Journée mondiale du moustique : cinq ans après le premier vaccin, la lutte contre le paludisme avance en Afrique
Ce 20 août marque la Journée mondiale du moustique, soulignant le rôle crucial de la femelle du moustique dans la transmission du paludisme. L’Afrique demeure le continent le plus affecté, représentant 95 % des décès liés à cette maladie. Cinq ans après la recommandation de l’Organisation mondiale de la santé (OMS) pour le vaccin RTS,S, son déploiement commence à montrer des résultats tangibles, bien que des défis importants persistent.
Le vaccin RTS,S a constitué une avancée décisive dans la lutte contre le paludisme. En octobre 2021, l’OMS a recommandé son utilisation contre le Plasmodium falciparum, le parasite responsable de la forme la plus létale de la maladie. Ce vaccin a été intégré dans les campagnes de vaccination pour enfants dans 25 pays africains, ciblant chaque année plus de 10 millions d’enfants.
Selon le World Malaria Report 2025, plus de 170 millions de cas de paludisme et environ un million de décès ont été évités dans le monde en 2024, grâce à l’expansion de nouveaux outils de prévention tels que les vaccins. En Afrique, plus de 90 % des décès dus au paludisme sont enregistrés.
Une avancée majeure a également été réalisée en avril 2026 avec la préqualification par l’OMS d’un traitement antipaludique spécifiquement conçu pour les nouveau-nés et les jeunes nourrissons, un développement crucial pour les 30 millions de bébés qui naissent chaque année dans les zones d’endémie en Afrique.
L’efficacité du RTS,S ne repose plus seulement sur des essais cliniques. Une étude publiée en mai 2026 dans The Lancet a montré que l’introduction du vaccin a entraîné une réduction significative de la mortalité infantile. Environ un décès sur huit aurait été évité dans les zones étudiées au Ghana, au Kenya et au Malawi. Actuellement, quatre pays africains, à savoir l’Algérie, Maurice, le Cabo Verde et l’Égypte, ont été certifiés exempts de paludisme par l’OMS.
◇ ◇ ◇
Tâches à réaliser:
[1] Selon l'article sur le paludisme, dans combien de pays africains le vaccin RTS,S a-t-il été intégré aux campagnes de vaccination pour enfants ?
[2] Rédigez, s'il vous plaît, la suite de l'article sur le paludisme à partir de sa dernière phrase.

Données fournies:
◇ ◇ ◇
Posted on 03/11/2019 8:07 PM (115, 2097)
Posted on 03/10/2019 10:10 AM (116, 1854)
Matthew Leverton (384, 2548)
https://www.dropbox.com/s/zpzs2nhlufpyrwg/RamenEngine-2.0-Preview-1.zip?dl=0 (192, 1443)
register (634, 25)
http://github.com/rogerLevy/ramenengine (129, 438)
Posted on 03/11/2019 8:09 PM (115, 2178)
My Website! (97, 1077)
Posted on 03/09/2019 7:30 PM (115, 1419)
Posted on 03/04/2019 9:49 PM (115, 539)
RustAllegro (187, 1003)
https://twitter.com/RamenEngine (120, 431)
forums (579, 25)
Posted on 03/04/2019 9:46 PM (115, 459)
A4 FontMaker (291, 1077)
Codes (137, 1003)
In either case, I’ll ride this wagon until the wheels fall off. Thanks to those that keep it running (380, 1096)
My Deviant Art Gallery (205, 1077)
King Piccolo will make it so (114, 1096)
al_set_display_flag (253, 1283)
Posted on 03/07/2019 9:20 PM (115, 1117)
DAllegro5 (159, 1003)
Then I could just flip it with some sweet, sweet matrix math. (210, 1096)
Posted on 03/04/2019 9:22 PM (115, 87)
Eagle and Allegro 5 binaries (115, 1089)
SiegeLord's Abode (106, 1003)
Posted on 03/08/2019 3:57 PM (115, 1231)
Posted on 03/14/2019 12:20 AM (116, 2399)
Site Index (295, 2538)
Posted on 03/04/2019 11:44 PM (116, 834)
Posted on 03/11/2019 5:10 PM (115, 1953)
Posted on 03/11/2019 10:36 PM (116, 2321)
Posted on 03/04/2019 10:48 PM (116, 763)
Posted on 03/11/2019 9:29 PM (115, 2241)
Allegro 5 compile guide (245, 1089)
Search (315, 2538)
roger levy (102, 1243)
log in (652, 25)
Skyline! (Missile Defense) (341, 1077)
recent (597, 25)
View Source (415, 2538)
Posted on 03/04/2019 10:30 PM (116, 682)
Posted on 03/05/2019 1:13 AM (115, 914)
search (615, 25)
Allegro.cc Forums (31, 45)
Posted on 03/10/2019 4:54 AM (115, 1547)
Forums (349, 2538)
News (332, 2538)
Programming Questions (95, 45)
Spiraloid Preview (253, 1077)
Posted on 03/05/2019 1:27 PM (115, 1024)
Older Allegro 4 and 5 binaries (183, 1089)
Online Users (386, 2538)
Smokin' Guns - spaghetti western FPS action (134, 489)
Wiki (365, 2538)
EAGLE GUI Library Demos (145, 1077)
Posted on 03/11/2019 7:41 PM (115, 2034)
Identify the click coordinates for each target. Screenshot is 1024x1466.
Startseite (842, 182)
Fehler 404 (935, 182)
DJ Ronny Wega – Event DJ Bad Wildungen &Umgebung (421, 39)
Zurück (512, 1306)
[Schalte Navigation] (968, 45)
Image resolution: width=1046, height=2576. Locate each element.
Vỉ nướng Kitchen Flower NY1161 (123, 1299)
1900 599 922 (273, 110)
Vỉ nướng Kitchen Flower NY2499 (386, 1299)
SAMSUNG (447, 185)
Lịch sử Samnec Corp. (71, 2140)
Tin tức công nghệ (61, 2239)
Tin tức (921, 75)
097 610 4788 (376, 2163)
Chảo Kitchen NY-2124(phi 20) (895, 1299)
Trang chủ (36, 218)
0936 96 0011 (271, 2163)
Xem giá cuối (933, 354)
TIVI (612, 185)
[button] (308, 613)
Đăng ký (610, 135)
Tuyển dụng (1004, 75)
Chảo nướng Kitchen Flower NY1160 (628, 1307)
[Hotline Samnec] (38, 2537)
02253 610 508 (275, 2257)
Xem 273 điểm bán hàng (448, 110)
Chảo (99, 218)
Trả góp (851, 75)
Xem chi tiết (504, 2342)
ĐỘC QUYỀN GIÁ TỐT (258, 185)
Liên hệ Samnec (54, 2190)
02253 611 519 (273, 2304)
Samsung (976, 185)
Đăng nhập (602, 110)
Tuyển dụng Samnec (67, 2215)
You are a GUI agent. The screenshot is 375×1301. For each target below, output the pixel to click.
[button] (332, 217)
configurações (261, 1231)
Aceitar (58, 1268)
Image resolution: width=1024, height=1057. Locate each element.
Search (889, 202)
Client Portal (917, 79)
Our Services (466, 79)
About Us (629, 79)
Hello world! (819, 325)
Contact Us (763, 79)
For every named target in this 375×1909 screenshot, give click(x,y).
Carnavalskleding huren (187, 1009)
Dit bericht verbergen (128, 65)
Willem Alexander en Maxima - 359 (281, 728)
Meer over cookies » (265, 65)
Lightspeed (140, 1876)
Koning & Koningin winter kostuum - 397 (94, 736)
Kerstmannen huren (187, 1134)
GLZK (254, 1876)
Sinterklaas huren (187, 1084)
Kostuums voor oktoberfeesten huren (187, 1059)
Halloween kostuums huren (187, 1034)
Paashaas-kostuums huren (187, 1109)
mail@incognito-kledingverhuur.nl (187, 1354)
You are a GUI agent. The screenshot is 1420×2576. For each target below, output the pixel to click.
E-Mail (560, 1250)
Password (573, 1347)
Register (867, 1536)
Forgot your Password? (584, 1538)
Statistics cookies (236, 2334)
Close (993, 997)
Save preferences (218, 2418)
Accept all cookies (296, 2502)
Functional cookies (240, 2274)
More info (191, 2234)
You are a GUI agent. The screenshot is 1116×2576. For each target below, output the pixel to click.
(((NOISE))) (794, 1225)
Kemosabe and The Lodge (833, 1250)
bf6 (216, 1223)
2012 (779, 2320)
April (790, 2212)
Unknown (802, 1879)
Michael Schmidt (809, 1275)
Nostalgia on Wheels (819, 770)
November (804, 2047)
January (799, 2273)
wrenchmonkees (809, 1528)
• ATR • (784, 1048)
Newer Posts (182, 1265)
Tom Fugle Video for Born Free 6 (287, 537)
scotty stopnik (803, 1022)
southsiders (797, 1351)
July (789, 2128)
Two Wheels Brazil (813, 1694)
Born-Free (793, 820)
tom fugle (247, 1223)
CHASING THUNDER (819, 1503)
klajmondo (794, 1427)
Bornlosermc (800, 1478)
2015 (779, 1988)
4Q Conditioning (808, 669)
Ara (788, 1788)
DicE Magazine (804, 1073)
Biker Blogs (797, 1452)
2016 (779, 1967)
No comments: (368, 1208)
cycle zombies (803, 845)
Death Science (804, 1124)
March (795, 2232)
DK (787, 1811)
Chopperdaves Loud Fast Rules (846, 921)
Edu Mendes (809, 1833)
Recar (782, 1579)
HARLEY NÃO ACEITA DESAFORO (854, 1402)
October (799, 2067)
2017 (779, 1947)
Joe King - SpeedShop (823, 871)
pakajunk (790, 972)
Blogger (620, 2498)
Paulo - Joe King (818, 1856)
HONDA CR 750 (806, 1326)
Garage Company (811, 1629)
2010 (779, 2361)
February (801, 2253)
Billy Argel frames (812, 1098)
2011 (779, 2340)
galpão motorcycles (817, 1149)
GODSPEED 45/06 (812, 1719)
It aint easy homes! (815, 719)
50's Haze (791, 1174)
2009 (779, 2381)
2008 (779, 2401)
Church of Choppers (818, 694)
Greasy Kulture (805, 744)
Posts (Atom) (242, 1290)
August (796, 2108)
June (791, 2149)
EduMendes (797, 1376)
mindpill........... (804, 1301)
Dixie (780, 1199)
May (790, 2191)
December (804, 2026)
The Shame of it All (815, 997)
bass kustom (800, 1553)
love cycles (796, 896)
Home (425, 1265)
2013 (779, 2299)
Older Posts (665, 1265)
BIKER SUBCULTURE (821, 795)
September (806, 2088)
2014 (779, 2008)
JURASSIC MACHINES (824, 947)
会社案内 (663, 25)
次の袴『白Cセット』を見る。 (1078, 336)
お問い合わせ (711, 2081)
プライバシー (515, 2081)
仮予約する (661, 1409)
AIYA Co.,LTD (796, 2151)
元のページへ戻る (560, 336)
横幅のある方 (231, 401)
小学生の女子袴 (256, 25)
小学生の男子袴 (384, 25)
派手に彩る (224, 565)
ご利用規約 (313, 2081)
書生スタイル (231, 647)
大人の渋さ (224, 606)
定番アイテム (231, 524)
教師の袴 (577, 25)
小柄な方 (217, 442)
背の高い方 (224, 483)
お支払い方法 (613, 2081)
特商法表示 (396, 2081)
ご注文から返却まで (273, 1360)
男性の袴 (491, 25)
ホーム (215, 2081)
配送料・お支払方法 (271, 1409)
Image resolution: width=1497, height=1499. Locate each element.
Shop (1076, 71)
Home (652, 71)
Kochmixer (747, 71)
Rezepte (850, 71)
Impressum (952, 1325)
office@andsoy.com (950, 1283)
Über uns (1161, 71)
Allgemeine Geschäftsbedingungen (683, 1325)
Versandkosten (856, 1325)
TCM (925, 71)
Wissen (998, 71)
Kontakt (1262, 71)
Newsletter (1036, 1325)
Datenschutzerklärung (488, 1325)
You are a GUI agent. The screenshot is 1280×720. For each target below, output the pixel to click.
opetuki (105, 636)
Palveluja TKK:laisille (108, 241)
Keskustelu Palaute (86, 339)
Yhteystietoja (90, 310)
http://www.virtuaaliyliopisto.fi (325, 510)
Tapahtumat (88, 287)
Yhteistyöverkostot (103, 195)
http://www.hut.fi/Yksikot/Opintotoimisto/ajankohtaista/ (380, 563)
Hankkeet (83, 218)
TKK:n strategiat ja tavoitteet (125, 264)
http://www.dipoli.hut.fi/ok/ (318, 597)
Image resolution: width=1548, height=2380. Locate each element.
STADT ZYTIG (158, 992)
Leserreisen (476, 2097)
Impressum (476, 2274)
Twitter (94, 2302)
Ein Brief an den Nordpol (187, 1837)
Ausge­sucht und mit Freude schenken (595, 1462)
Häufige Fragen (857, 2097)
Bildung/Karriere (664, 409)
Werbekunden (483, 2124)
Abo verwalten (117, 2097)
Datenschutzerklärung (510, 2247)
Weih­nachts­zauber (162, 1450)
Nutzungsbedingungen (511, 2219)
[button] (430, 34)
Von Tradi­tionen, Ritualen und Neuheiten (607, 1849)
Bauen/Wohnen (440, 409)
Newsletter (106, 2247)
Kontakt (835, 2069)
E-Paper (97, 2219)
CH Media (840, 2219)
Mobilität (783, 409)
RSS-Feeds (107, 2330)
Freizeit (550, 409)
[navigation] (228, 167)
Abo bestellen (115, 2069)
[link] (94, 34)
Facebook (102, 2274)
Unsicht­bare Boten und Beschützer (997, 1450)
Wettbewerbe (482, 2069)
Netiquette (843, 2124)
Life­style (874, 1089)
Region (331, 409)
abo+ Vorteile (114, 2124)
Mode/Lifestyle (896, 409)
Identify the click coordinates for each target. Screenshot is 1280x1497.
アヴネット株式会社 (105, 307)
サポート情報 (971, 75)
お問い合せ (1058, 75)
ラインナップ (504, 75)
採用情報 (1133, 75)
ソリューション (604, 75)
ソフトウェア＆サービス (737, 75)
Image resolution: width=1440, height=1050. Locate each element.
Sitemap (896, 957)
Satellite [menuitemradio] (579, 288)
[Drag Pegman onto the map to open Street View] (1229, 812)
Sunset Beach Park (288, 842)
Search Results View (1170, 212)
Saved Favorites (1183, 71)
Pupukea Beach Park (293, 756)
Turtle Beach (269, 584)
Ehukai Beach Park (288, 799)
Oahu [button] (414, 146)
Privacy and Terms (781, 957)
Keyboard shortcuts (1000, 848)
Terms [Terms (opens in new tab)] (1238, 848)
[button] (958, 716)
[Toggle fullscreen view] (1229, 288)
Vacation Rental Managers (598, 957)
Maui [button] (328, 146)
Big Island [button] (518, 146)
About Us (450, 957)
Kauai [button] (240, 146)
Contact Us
◇ ◇ ◇
Réponses aux tâches:
[1] Dans 25 pays africains.

[2]
Cependant, malgré ces progrès, le paludisme demeure une préoccupation majeure de santé publique en Afrique. En 2024, environ 579 000 décès liés à cette maladie ont été rapportés sur le continent, dont trois quarts concernaient des enfants de moins de cinq ans.
Parmi les nouveaux défis, l’apparition de l’Anopheles stephensi, un moustique originaire d’Asie du Sud, complique les efforts de lutte. Détectée pour la première fois à Djibouti en 2012, cette espèce a été signalée dans plusieurs pays d’Afrique de l’Est et récemment en Afrique de l’Ouest, notamment au Nigeria et au Ghana. Contrairement aux vecteurs traditionnels, l’Anopheles stephensi est adapté aux environnements urbains, ce qui pourrait prolonger la période de transmission et exposer plus de 120 millions d’Africains supplémentaires au risque de paludisme.
Ces avancées et défis soulignent l’importance de poursuivre les efforts de lutte contre le paludisme en Afrique, afin de protéger les populations vulnérables et de réduire le fardeau de cette maladie.